Data excerpts
+++++

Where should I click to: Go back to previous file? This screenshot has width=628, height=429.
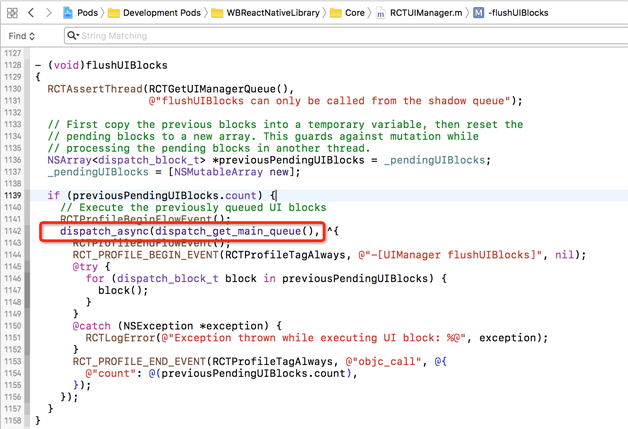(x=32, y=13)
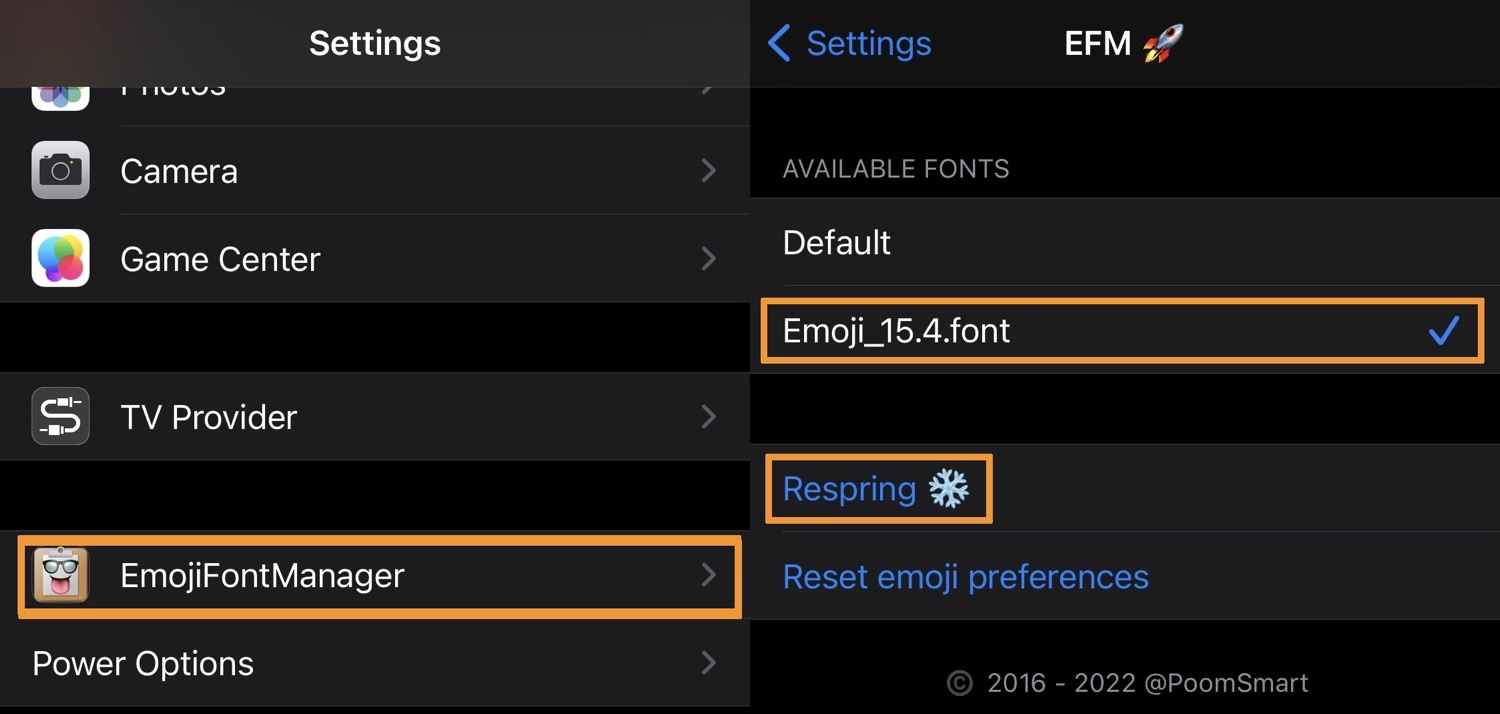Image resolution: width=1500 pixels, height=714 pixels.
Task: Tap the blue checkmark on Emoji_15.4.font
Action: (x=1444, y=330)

+++++

*Your task:*
Restate every line of the data above word for word, with the images removed.

*Result for this task:*
Where should I click to: Go back to previous file? This screenshot has width=628, height=429.
(x=32, y=13)
Image resolution: width=1500 pixels, height=714 pixels.
Task: Tap the blue checkmark on Emoji_15.4.font
Action: (x=1444, y=330)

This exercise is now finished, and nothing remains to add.